- Directed by: Pradeep Raj
- Screenplay by: Pradeep Raj
- Produced by: K. Manju
- Starring: Duniya Vijay Aindrita Ray
- Cinematography: R. Giri
- Edited by: Palanivel
- Music by: Arjun Janya
- Distributed by: K. Manju Cinemaas
- Release date: 1 March 2013;
- Running time: 142 minutes
- Country: India
- Language: Kannada

= Rajani Kantha =

Rajani Kantha is a 2013 Indian Kannada language romantic drama film directed by Pradeep Raj and produced by K. Manju. The film stars Duniya Vijay, playing dual roles along with Aindrita Ray in the lead roles. It is remake of 2004 Korean film My Brother. The film's music is composed by Arjun Janya and the cinematography is by Giri.

==Plot==
Duniya Vijay plays a double role Rajani and Kantha with one of the characters is born with a cleft palate. The film's plot lies in how people with the condition deal with the jibes that come their way and emerge stronger.

==Cast==
- Duniya Vijay as Rajani and Kantha
- Aindrita Ray as Priya
- Rekha
- Bullet Prakash
- Jasper
- Chikkanna

==Soundtrack==

| No. | Title | Singer(s) | Length |
|---|---|---|---|
| 1. | "Sattakku Satak" | Arjun Janya, Duniya Vijay |  |
| 2. | "Olavina Kiranake" | Sonu Nigam, Archana Ravi |  |
| 3. | "Yentani Sentu" | Chandan Shetty, Meghana Hebbar |  |
| 4. | "Yavathhu Hingagilla" | Nakul Abhyankar |  |
| 5. | "Parvagilla" | Chandan Shetty, Suma Shastry |  |

== Reception ==
=== Critical response ===

Srikanth Srinivasa of Rediff gave the film a rating of two and a half out of five stars and wrote "Rajni Kantha is for Duniya Vijay's fans" praising Vijay's performance as Rajni in the film. A critic from The Times of India scored the film at 3 out of 5 stars and says "Vijay for his excellent performance in a double role, particularly Rajani with speech defect. Aindrita Ray has given life to her role with a splendid performance. Music by Arjun Janya has some catchy tunes.

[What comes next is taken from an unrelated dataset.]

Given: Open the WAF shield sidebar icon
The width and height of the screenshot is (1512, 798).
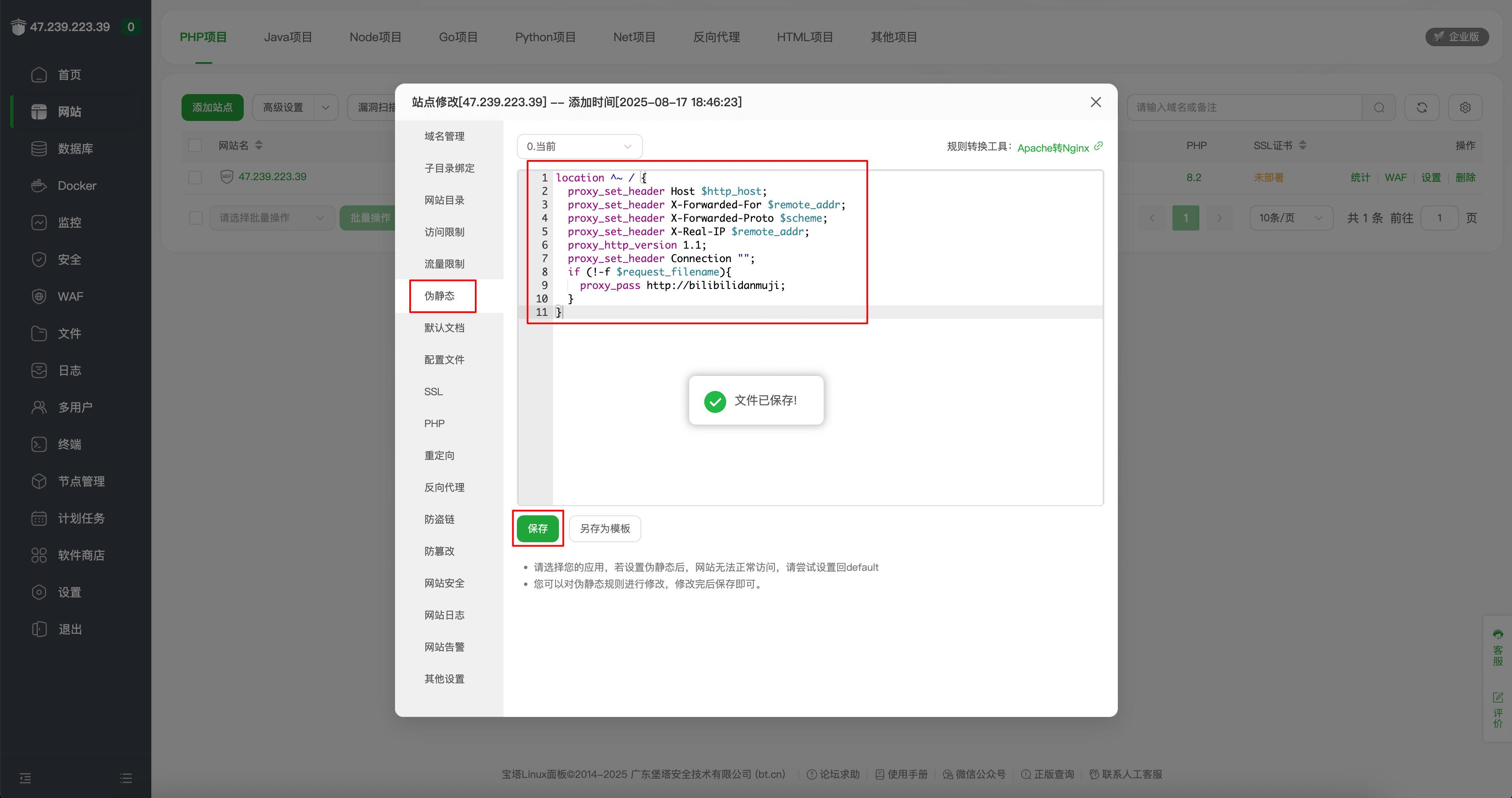Looking at the screenshot, I should pyautogui.click(x=39, y=297).
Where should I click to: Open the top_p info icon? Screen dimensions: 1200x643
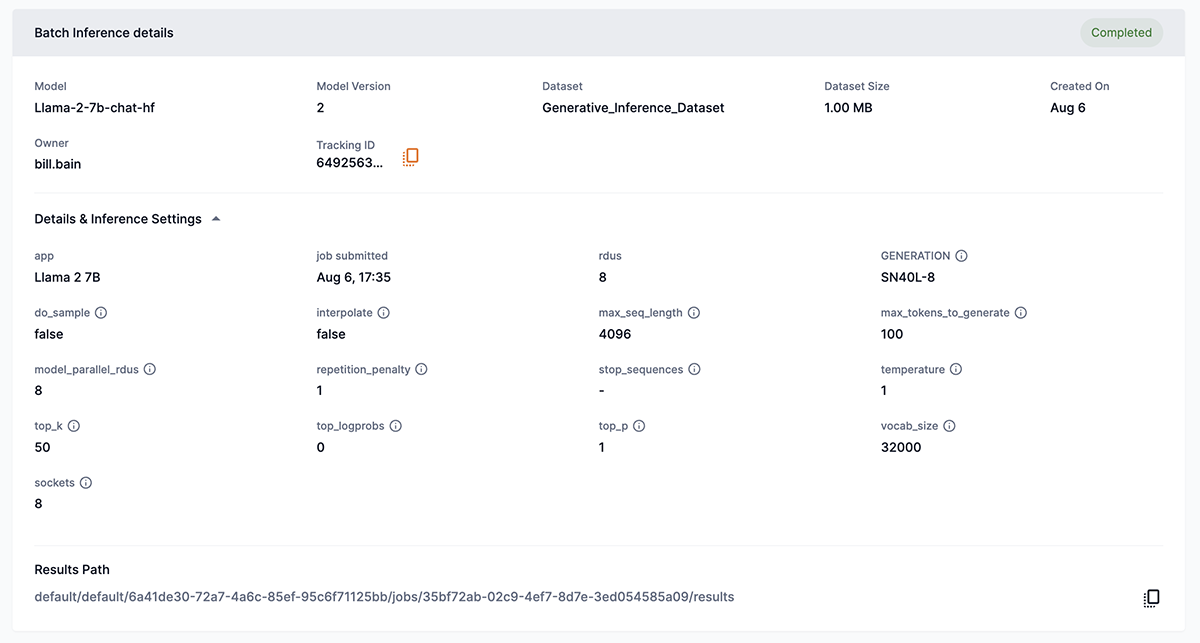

Camera by R Giri is eye catching". A Shardhha of The New Indian Express wrote "key. On the whole, the ingredients never catch fire in the lifeless script. Arjun Janya's music is good but is lost in the story and there is nothing to rave about Giri's cinematography. The Verdict: It is hard to swallow particularly in an era of diminishing expectations". A critic from News18 India wrote "The music of the film by Arjun Janya is melodious, and cinematography by R Giri is also average. All in all the film lacks a good narrative and is a waste of effort". B S Srivani from Deccan Herald wrote "Arjun Janya who whips up frothy tunes and dream concoctions for the mass and class alike. A little more homework would do wonders for the director and his hero, it must be said. However, Rajini Kantha also sends out a message: Any kind of publicity cannot always be ‘good’ publicity".